**EXERCISE DETAILS:** In the listing below, the answer starts at the line that has "Open the user profile avatar icon" and stops after the line that has "Task: Open the USD currency selector"; please repeat that part exactly and nothing more.
○ ○ ○ ○
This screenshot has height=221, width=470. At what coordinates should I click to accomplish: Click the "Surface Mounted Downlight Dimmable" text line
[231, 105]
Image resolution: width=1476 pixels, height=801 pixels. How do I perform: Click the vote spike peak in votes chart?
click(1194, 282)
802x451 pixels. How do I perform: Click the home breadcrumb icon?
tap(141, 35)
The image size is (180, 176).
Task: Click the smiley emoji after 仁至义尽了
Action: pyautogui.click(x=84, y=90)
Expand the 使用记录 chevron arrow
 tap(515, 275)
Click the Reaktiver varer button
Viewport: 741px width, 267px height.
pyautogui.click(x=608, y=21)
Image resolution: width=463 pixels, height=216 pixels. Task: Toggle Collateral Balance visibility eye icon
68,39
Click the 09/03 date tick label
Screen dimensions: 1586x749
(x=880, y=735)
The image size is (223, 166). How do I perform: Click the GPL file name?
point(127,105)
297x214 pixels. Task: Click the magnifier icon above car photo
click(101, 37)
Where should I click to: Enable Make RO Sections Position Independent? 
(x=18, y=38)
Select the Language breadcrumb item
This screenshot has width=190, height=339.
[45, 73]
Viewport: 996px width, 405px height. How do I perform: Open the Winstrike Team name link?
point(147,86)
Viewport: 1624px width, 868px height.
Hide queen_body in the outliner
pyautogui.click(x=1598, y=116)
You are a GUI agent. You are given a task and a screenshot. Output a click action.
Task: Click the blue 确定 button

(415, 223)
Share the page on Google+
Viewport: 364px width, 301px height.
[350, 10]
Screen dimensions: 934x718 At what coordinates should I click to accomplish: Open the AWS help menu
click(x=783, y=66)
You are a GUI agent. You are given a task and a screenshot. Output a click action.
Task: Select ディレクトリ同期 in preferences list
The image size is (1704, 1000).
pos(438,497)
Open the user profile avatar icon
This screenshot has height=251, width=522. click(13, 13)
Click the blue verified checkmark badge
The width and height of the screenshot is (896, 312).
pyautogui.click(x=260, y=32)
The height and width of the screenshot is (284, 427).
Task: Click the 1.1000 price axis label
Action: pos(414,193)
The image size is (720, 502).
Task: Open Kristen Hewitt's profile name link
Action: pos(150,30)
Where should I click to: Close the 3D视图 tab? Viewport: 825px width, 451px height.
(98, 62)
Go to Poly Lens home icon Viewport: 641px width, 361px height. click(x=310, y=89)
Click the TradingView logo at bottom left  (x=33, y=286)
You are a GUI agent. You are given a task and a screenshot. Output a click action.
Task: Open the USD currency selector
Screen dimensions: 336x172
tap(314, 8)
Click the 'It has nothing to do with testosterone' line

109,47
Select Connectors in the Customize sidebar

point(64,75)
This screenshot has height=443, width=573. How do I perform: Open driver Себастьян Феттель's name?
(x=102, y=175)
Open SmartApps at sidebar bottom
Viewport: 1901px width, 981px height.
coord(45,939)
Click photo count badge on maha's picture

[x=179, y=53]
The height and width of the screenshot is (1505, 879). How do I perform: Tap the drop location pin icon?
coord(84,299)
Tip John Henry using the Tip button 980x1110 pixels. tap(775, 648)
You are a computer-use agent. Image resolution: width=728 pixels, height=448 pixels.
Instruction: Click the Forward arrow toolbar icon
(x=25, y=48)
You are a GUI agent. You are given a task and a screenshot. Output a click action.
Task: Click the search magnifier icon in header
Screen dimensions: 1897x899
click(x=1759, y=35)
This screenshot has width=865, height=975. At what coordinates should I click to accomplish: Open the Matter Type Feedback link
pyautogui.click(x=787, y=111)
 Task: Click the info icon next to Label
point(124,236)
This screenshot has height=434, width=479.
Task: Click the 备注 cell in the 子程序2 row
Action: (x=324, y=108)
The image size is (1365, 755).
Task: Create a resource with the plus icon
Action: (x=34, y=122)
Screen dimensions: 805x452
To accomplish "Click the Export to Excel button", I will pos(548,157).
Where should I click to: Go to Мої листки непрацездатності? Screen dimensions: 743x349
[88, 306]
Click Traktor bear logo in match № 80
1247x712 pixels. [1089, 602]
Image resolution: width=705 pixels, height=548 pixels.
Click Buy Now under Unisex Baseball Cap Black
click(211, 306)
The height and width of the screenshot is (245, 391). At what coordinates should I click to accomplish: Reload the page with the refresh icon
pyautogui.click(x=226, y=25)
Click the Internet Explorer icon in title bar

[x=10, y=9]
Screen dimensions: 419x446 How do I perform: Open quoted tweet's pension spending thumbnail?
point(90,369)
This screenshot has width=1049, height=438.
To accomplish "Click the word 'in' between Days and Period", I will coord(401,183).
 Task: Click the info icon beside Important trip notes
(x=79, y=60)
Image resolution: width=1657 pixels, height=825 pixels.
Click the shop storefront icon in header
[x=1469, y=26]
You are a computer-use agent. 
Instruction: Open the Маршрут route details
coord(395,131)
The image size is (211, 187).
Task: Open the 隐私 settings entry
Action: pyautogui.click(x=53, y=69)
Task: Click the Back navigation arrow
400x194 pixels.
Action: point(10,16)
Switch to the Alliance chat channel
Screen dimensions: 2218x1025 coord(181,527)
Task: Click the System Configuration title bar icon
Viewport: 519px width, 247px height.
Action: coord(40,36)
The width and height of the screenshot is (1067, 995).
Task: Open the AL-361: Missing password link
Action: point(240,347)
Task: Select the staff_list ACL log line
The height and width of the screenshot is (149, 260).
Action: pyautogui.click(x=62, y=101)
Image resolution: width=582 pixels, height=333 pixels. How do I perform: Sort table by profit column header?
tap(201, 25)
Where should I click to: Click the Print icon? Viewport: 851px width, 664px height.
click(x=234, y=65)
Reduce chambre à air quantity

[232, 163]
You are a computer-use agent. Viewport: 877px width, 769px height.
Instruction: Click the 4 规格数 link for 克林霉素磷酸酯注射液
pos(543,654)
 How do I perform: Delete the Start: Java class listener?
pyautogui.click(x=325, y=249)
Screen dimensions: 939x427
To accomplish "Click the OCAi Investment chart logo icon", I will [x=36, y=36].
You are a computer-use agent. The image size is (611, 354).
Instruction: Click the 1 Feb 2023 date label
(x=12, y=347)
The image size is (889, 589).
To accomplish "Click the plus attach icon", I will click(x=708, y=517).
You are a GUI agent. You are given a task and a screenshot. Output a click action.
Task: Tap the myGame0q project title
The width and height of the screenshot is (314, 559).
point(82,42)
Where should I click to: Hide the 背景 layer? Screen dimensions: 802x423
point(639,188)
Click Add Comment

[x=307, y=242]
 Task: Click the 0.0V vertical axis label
○ ○ ○ ○
**ANSWER TO THE EXERCISE:**
Open the user profile avatar icon
This screenshot has height=251, width=522. click(13, 13)
Click the blue verified checkmark badge
The width and height of the screenshot is (896, 312).
pyautogui.click(x=260, y=32)
The height and width of the screenshot is (284, 427).
Task: Click the 1.1000 price axis label
Action: pos(414,193)
The image size is (720, 502).
Task: Open Kristen Hewitt's profile name link
Action: pos(150,30)
Where should I click to: Close the 3D视图 tab? Viewport: 825px width, 451px height.
(98, 62)
Go to Poly Lens home icon Viewport: 641px width, 361px height. click(x=310, y=89)
Click the TradingView logo at bottom left  (x=33, y=286)
You are a GUI agent. You are given a task and a screenshot. Output a click action.
Task: Open the USD currency selector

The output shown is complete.